This thread has been locked.

If you have a related question, please click the "Ask a related question" button in the top right corner. The newly created question will be automatically linked to this question.

High CPU.stall.L1D value when loading with LDDW/STDW from L2SRAM with L1D-Cache enabled.

Hi,

I've written some linear assembly code which calculates hamming distances.
It loops over the same image line again and again and issues in 3 cycles 4 LDDW (cached in L1D) as well as 2 STDW (to L2SRAM):


        LDDW            *pusSrc1Ptr++[1], usLine1_32:usLine1_10
        LDDW           *pusSrc2Ptr++[1], usLine2_32:usLine2_10
        XOR                  usLine1_10, usLine2_10, ucLineXor_10
        XOR                usLine1_32, usLine2_32, ucLineXor_32
        BITC4            ucLineXor_10, ucBitCnt_10
        BITC4            ucLineXor_32, ucBitCnt_32
        ADD4            ucBitCnt_10, ucBitCnt_32, ucBitCnt_3210
        DOTPU4            ucBitCnt_3210, dotpMask, usHamDist1


However, instead of ~1.5 cycles per Pixel, the the function takes ~2.3cpp on our EVM6678, which is quite unfourtunaty as its one of our most time-consuming functions.

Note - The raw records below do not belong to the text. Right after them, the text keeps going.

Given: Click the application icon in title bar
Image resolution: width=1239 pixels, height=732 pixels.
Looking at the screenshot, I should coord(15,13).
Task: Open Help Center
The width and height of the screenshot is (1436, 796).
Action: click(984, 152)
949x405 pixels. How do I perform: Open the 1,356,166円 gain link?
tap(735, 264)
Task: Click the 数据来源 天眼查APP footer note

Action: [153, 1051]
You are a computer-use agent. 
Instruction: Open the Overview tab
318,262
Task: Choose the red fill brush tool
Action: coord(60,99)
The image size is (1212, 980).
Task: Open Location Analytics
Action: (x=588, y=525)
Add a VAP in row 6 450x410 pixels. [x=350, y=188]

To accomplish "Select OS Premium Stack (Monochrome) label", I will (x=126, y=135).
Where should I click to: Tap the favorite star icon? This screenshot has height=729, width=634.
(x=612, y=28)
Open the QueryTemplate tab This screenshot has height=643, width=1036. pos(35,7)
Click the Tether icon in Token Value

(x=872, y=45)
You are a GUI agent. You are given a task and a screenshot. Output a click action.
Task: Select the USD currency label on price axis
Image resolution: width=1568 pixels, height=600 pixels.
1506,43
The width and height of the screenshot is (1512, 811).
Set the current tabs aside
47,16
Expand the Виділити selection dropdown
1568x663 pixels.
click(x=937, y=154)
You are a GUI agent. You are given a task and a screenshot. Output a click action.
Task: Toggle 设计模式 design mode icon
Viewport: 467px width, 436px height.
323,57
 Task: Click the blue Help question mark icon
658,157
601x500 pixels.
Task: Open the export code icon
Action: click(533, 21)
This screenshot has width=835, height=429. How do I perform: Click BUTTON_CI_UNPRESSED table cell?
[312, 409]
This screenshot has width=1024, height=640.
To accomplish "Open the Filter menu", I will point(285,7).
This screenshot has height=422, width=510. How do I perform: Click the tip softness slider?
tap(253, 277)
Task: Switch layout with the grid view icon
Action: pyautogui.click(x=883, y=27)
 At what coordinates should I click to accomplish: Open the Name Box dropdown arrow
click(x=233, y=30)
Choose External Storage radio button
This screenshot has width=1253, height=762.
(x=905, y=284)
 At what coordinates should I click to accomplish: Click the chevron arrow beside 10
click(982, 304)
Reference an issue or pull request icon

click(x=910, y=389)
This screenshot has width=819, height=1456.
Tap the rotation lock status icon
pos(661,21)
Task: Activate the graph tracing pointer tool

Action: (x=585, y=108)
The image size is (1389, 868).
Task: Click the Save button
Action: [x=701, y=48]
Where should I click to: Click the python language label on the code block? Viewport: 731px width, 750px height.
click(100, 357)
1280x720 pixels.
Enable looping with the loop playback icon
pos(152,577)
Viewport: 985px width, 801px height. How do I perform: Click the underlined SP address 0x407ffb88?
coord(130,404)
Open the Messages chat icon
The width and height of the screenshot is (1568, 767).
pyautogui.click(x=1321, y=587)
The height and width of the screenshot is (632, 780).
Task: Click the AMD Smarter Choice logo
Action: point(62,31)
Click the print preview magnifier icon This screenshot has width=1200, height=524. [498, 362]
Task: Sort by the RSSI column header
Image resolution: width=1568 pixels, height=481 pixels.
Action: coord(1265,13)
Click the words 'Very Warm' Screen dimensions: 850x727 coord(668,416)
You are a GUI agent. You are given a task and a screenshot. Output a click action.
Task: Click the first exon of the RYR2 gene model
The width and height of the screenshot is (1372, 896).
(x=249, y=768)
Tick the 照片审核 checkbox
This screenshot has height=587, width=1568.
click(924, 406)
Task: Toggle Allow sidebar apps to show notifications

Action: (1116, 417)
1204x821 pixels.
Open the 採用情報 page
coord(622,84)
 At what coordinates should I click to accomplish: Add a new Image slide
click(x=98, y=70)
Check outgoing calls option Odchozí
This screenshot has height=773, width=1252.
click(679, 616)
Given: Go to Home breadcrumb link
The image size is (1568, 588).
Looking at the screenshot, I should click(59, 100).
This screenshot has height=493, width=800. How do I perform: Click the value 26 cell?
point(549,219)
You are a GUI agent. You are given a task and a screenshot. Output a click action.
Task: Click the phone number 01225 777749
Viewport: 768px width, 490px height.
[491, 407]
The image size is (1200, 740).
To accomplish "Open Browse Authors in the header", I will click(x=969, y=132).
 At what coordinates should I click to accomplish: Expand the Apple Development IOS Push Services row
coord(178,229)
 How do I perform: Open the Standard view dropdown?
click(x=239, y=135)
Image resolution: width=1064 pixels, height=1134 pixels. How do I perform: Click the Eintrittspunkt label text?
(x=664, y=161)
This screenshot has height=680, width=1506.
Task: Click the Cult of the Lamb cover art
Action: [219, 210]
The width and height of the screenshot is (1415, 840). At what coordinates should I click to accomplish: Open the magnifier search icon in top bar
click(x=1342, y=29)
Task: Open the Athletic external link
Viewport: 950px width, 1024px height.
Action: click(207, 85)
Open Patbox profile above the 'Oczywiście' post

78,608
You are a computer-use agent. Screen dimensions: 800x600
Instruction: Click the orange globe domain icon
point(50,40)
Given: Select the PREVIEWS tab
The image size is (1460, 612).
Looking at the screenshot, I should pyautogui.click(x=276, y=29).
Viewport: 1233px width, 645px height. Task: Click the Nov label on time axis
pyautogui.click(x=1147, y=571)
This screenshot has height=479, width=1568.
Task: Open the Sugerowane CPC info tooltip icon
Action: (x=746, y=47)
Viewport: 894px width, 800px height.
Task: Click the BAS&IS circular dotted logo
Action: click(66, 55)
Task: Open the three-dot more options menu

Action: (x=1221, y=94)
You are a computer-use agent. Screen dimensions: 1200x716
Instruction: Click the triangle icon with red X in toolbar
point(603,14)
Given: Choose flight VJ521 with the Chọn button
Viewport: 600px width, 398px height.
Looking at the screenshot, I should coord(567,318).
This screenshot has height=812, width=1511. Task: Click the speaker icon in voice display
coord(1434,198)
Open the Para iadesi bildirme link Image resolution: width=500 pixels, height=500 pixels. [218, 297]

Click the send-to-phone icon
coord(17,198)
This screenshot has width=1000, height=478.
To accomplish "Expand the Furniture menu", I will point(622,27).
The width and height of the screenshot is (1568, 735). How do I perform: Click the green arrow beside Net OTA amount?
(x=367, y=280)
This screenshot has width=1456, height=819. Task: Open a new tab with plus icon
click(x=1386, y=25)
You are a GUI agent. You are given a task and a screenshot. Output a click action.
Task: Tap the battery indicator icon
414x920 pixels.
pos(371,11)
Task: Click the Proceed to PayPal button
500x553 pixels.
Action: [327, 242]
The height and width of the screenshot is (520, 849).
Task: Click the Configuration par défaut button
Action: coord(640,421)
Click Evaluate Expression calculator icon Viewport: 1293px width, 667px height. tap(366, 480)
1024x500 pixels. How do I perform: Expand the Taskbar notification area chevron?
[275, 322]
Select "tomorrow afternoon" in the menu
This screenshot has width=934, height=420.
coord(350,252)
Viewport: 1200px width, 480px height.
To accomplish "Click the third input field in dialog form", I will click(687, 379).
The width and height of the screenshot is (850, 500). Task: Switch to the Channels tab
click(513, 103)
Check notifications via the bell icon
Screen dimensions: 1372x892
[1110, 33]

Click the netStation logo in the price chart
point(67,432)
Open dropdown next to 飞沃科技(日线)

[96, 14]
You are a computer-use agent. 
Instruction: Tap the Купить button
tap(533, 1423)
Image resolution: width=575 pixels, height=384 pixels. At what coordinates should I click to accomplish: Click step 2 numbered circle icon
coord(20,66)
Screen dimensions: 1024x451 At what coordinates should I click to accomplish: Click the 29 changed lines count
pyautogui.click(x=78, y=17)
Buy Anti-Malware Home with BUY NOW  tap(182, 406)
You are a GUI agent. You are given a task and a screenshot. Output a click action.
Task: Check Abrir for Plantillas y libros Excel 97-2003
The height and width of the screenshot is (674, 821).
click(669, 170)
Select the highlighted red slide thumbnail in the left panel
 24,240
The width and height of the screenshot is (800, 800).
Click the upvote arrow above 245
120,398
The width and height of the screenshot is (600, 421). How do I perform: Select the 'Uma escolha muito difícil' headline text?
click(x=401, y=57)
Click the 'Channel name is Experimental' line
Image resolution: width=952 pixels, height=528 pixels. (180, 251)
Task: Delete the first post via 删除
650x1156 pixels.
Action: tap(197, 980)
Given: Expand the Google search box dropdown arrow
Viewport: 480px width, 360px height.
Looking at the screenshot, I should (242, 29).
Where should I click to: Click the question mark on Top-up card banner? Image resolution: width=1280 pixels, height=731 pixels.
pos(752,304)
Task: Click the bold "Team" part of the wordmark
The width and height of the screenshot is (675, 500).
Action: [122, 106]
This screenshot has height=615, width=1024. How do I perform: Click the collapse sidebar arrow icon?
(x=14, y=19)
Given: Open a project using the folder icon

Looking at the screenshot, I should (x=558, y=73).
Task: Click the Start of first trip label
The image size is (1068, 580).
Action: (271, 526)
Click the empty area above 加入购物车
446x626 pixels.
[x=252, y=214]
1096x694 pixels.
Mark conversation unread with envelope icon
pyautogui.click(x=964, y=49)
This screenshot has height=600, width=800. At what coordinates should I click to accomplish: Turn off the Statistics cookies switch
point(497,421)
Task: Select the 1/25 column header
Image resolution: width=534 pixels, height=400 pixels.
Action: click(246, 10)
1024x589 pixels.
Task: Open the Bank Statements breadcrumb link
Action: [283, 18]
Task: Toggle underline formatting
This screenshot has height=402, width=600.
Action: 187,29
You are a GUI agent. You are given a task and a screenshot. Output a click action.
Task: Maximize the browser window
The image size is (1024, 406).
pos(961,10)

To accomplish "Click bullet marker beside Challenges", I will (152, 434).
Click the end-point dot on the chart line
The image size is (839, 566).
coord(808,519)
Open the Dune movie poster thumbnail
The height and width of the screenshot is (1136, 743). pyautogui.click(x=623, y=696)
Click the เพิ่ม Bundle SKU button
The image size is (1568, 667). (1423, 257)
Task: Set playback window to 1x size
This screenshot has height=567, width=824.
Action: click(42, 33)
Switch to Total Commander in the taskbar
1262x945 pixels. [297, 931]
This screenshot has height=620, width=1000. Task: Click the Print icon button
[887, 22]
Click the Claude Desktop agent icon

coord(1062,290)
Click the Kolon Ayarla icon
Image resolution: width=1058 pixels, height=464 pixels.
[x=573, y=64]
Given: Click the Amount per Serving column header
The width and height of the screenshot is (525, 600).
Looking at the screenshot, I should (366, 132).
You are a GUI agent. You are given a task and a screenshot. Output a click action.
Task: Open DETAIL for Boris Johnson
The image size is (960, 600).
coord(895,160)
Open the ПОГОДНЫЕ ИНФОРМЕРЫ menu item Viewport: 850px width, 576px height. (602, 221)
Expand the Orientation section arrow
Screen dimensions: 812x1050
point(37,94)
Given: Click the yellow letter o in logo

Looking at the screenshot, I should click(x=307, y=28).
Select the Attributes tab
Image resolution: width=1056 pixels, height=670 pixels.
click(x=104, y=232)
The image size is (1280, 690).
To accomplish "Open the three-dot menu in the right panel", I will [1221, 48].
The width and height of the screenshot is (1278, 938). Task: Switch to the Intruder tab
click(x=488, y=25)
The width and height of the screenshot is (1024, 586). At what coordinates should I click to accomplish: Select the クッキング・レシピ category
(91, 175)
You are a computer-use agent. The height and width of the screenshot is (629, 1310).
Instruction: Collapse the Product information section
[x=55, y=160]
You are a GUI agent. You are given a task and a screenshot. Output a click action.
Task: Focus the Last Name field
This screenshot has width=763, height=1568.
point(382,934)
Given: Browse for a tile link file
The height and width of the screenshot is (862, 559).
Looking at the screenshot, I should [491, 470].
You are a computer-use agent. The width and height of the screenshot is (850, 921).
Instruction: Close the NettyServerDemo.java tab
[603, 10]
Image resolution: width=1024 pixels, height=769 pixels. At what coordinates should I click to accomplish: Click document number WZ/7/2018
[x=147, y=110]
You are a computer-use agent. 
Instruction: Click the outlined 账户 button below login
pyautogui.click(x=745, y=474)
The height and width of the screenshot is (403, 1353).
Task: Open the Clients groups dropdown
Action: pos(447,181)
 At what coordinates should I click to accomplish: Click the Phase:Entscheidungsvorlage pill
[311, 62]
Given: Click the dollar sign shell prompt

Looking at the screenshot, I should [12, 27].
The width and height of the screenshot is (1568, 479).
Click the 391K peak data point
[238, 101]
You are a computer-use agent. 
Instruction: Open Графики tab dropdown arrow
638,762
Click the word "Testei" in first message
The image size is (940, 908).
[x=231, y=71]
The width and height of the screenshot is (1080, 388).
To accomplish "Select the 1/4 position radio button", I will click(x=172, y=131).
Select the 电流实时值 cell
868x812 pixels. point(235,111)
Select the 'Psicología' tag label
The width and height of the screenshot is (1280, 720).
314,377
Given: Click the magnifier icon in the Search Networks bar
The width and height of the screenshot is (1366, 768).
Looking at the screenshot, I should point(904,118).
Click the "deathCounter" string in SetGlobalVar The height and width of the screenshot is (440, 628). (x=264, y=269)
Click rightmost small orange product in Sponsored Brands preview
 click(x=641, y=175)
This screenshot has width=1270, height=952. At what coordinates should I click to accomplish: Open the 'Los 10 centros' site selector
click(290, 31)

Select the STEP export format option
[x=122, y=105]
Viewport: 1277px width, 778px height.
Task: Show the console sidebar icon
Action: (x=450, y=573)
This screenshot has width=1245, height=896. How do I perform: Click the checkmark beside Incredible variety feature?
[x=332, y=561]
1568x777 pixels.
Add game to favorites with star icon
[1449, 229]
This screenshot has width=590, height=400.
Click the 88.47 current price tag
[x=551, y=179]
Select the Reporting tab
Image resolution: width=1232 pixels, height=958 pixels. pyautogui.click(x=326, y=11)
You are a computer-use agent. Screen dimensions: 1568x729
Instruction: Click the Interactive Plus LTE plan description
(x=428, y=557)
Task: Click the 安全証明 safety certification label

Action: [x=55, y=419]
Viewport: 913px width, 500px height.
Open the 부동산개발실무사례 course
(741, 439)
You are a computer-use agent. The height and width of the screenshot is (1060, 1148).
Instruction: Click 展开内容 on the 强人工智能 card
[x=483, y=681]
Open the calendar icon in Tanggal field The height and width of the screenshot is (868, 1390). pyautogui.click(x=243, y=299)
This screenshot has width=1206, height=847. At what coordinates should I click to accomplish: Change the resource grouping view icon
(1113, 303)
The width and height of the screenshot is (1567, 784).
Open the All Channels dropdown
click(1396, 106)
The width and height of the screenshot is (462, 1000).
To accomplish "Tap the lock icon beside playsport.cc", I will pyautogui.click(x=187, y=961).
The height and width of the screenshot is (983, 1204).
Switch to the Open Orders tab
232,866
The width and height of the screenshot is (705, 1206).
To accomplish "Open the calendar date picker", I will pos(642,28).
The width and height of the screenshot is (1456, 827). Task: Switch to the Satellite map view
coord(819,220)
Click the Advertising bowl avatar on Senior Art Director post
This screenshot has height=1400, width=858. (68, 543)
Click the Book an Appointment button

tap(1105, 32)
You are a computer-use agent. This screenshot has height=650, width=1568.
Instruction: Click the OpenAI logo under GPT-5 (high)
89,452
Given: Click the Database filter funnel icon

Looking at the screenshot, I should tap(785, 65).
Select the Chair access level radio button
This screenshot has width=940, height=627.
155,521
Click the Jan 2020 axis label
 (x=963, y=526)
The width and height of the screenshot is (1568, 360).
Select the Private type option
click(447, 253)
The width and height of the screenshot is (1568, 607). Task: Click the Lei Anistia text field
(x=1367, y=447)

Using the cycle approximate simulator, I get the following metrics:
61.800 Cycles Total
53.200 Cycles CPU
8600    CPU.stall.summary
8500    CPU.stall.L1D
6341    mem bank conflicts
17050 L2SRAM.data.write 

I would be really greatful for hints what causes those L1D stalls, and for suggestions how to avoid those.
I already had a look at the mptr-directive, but from what I've understood its only useful for loads/stores <= 1 word, right?

Thank you in advance, Clemens

  • Clemens,

    A search of TI documentation shows that the C Compiler User's Guide has a generic section on Avoiding Memory Bank Conflicts. I am not sure, but there could be an article or two addressing this in the TI Wiki Pages.

    Depending on which DSP, there is additional information about memory banks in other documents, such as the CPU & Instruction Set Reference Guide, the Megamodule Reference Guide, and the CorePac Reference Guide.

    Regards,
    RandyP

  • Thanks for the pointer, the Corepack users guide was providing the information I was looking for.
    Seems in order to avoid those stalls, I'll have to re-organize my algorithm :/

    Thanks, Clemens

  • Clemens,

    Depending on your algorithm, it may be as easy as using the DATA_MEM_BANK Pragma to direct the placement of the input arrays.

    Regards,
    RandyP